2. Count the number of players with a rating lower than \(S_K\) (\(\text{num\_weaker}\)).
3. Count the number of players with a rating higher than \(S_K\) (\(\text{num\_stronger}\)).
4. If \(\text{num\_stronger} = 0\) (player \(K\) is the strongest), the answer is \(N - 1\).
5. Otherwise, the answer is \(\text{num\_weaker}\).

Complexity

• Time complexity: \(O(N)\) (just a single scan through all players’ ratings to count)
• Space complexity: \(O(N)\) (for storing the input)

Implementation Notes

• Player numbers are \(1\)-indexed, so you need to use S[K-1] when accessing the array.

• Don’t forget to handle the case where player \(K\) is the strongest. In that case, they can win all \(N-1\) matches.

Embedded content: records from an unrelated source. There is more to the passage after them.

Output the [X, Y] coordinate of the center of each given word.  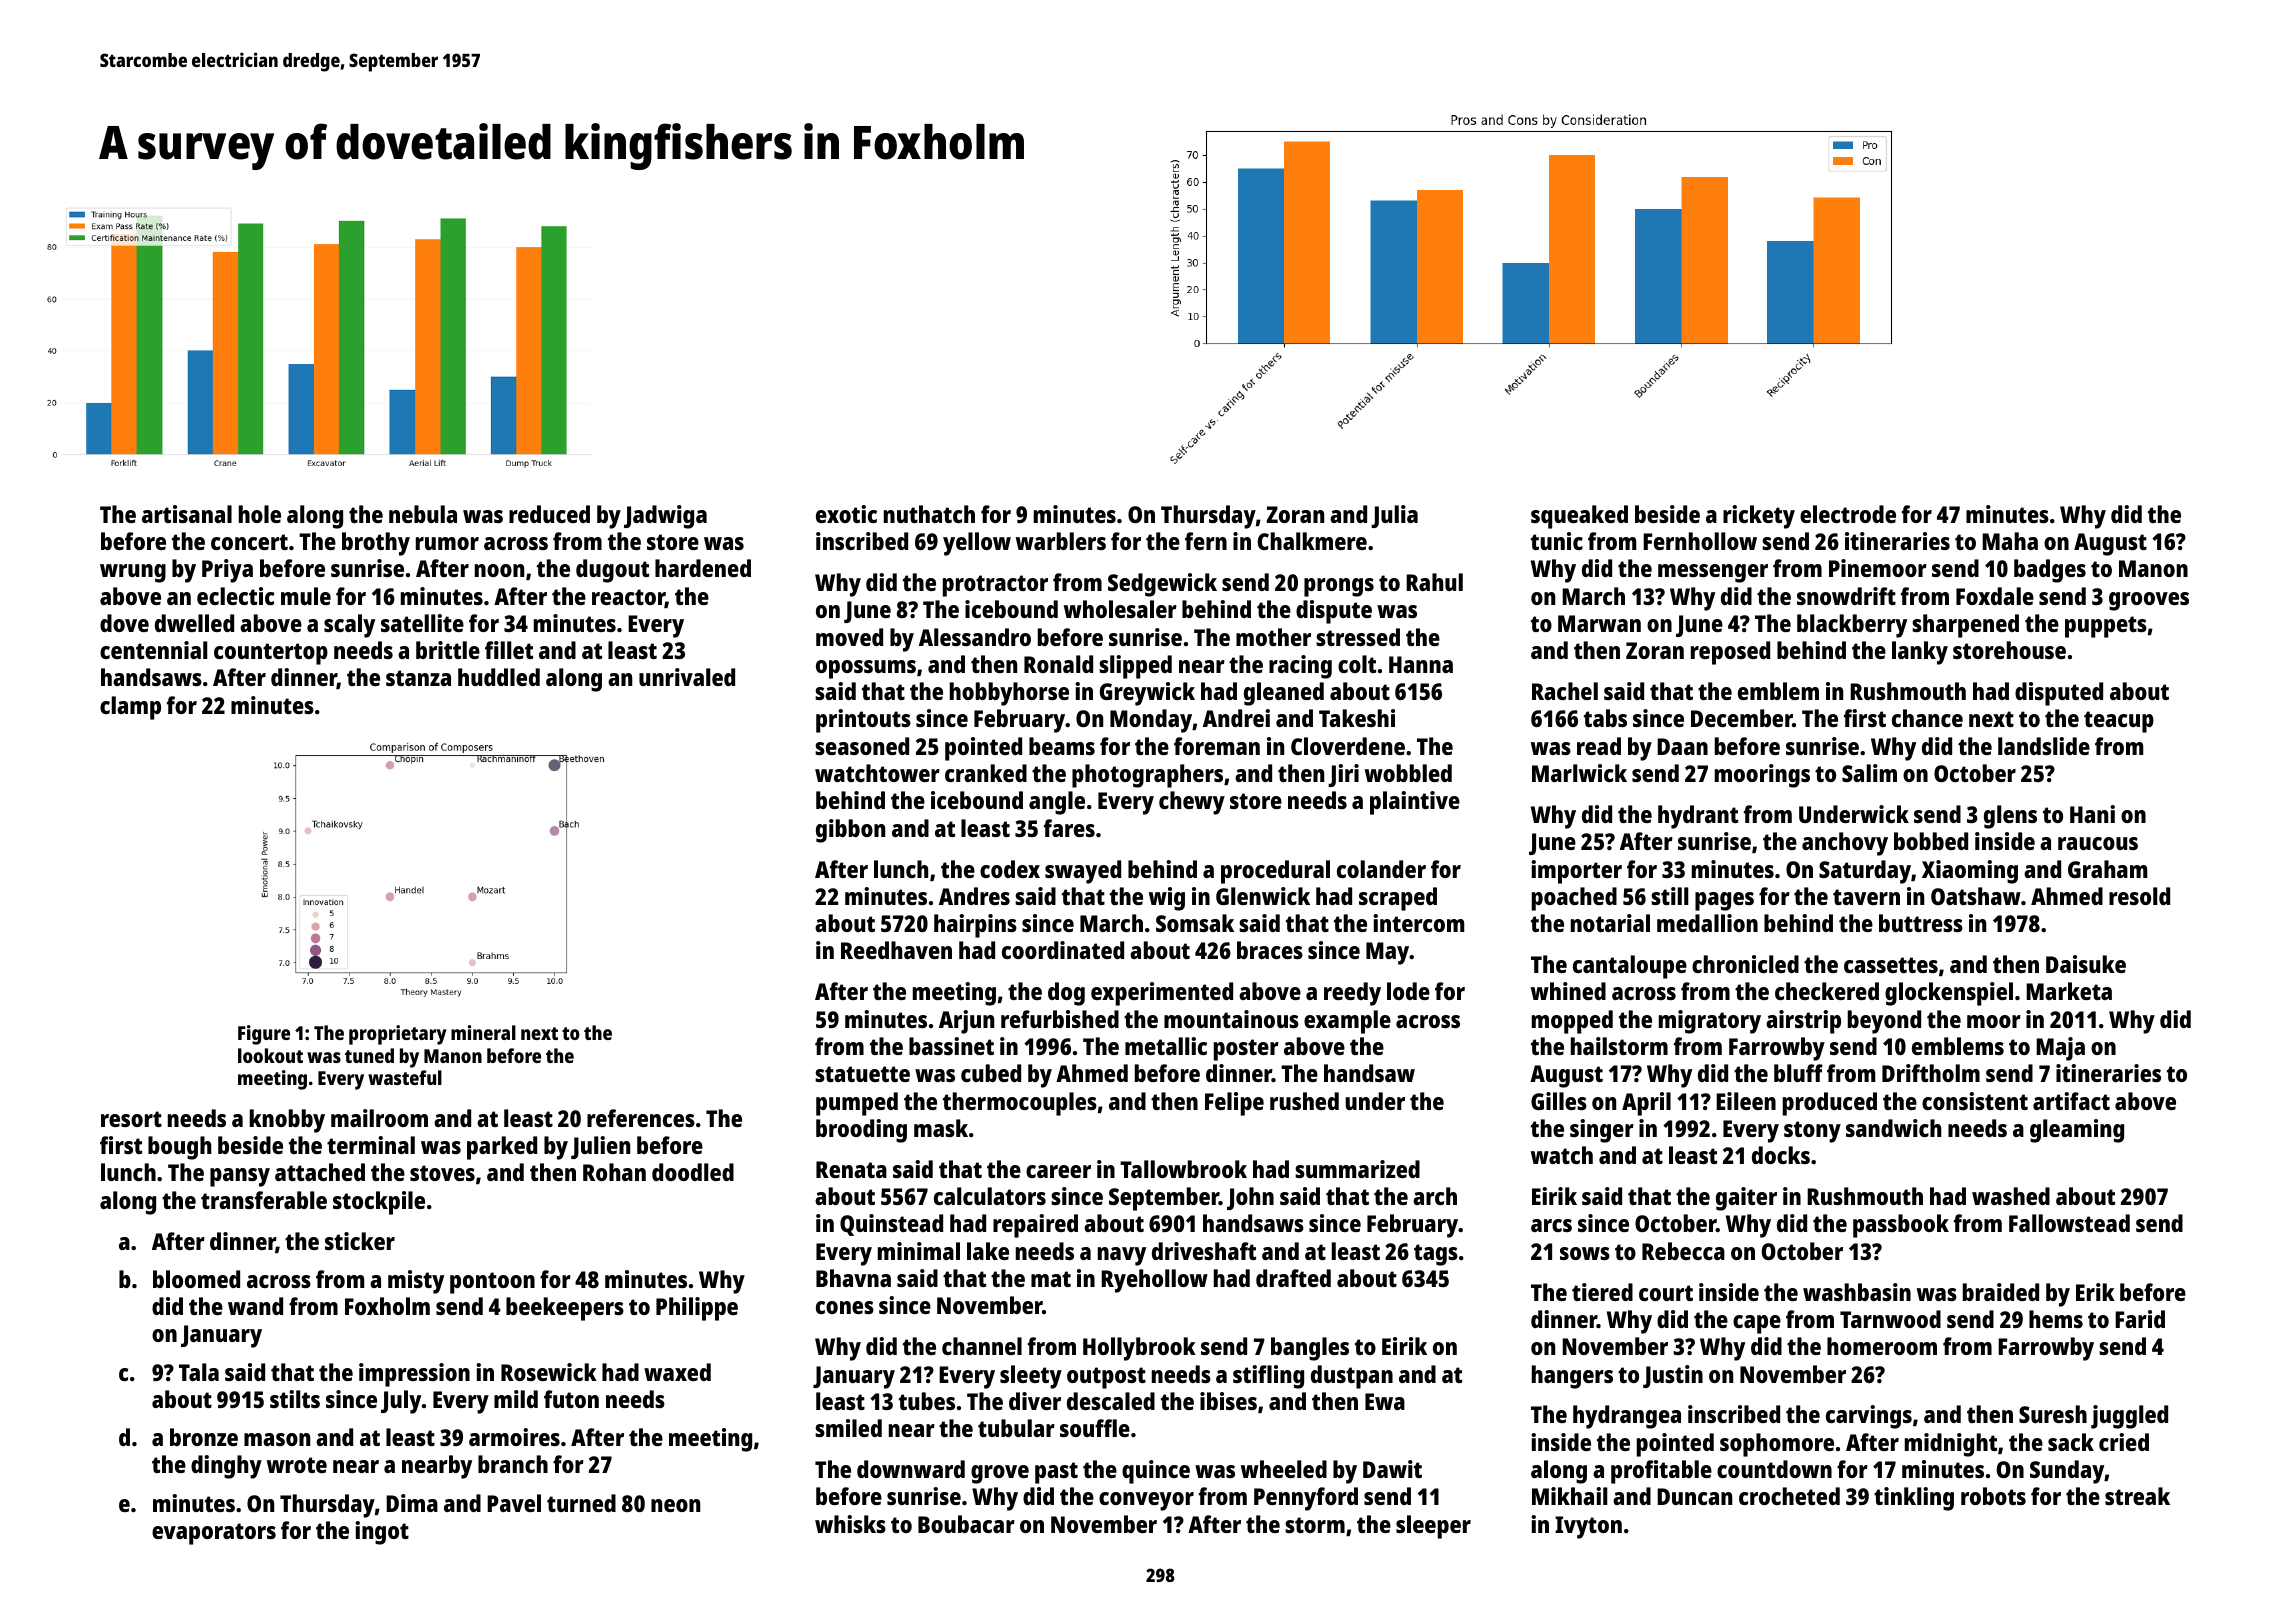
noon [499, 570]
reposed [1730, 653]
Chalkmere [1312, 541]
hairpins [975, 926]
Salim [1869, 773]
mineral [483, 1032]
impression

• Sorting is not essential to the solution; it suffices to simply count the number of elements smaller than \(S_K\).

  Source Code

import sys

def solve():
    input_data = sys.stdin.read().split()
    N = int(input_data[0])
    K = int(input_data[1])
    S = list(map(int, input_data[2:2+N]))
    
    sk = S[K-1]
    
    # Count how many players have rating less than sk
    # Player K can beat all players with rating < sk
    # The question is: how many of them can K actually face in an optimal tournament?
    
    # Players weaker than K (K can beat them)
    weaker = sorted([s for s in S if s < sk])
    # Players stronger than K (K loses to them)
    stronger = sorted([s for s in S if s > sk])
    
    num_weaker = len(weaker)
    num_stronger = len(stronger)
    
    # Strategy: We want K to fight as many weaker players as possible before
    # eventually facing a stronger player (if any).
    # 
    # But we also need to "eliminate" stronger players by having them fight each other
    # or fight weaker players, so that K doesn't have to face them.
    # Wait, K will eventually lose to a stronger player (or win the tournament if K is strongest).
    
    # If K is the strongest player, K can win N-1 times (fight everyone one by one).
    if num_stronger == 0:
        print(N - 1)
        return
    
    # K can beat all weaker players. The question is how many weaker players
    # can K face before being forced to face a stronger player.
    #
    # At each round, we choose any two remaining players to fight.
    # We want to maximize K's wins.
    #
    # Strategy: Have K fight weaker players one by one. Meanwhile, we need
    # to also eliminate other players (stronger ones can fight each other or 
    # fight weaker ones) but we need to keep enough weaker players for K to fight.
    #
    # Total N players, N-1 matches total. K will play some matches, winning against
    # weaker opponents, and eventually lose to a stronger opponent (or never face one
    # if we can eliminate all stronger players - but we can't since K can't beat them
    # and stronger players can only be eliminated by even stronger players).
    #
    # Actually, we need all stronger players to be eliminated by other stronger players
    # or... no. The tournament ends when 1 player remains. K will be eliminated when
    # K faces a stronger player. We want to delay this as long as possible.
    #
    # We can have K fight one weaker player each round while having stronger players
    # fight each other (or fight weaker players) in other matches.
    #
    # Each round we can have multiple matches? No - "each round" we pick 2 players
    # for 1 match. So rounds are sequential, one match per round.
    #
    # So in each round, we pick 2 players. We can alternate: have K fight a weaker
    # player, then have two other players fight, then K fights another weaker player, etc.
    #
    # K needs to fight weaker players. Each time K fights, that uses one round and 
    # eliminates one weaker player. We can also use rounds to have other players 
    # fight each other (not involving K) to reduce the total count.
    #
    # K will eventually need to face a stronger player (since stronger players exist
    # and the tournament must end with 1 player). K loses that match.
    #
    # We want to maximize the number of K's wins. K can fight a weaker player 
    # whenever there's at least one weaker player remaining. K loses when forced
    # to face a stronger player.
    #
    # But K is never "forced" to face a stronger player as long as weaker players exist.
    # So K can keep fighting weaker players until no weaker players remain.
    # Then K must face a stronger player and lose.
    #
    # So the answer is simply: number of weaker players = num_weaker.
    # 
    # Wait, but we need other matches to happen too to keep the tournament going.
    # Actually no - we just freely choose who fights whom each round. As long as
    # there are weaker players, we can always have K fight one of them. 
    # K wins, the weaker player is eliminated, and we continue.
    # When no weaker players remain, K faces a stronger player and loses.
    
    print(num_weaker)

solve()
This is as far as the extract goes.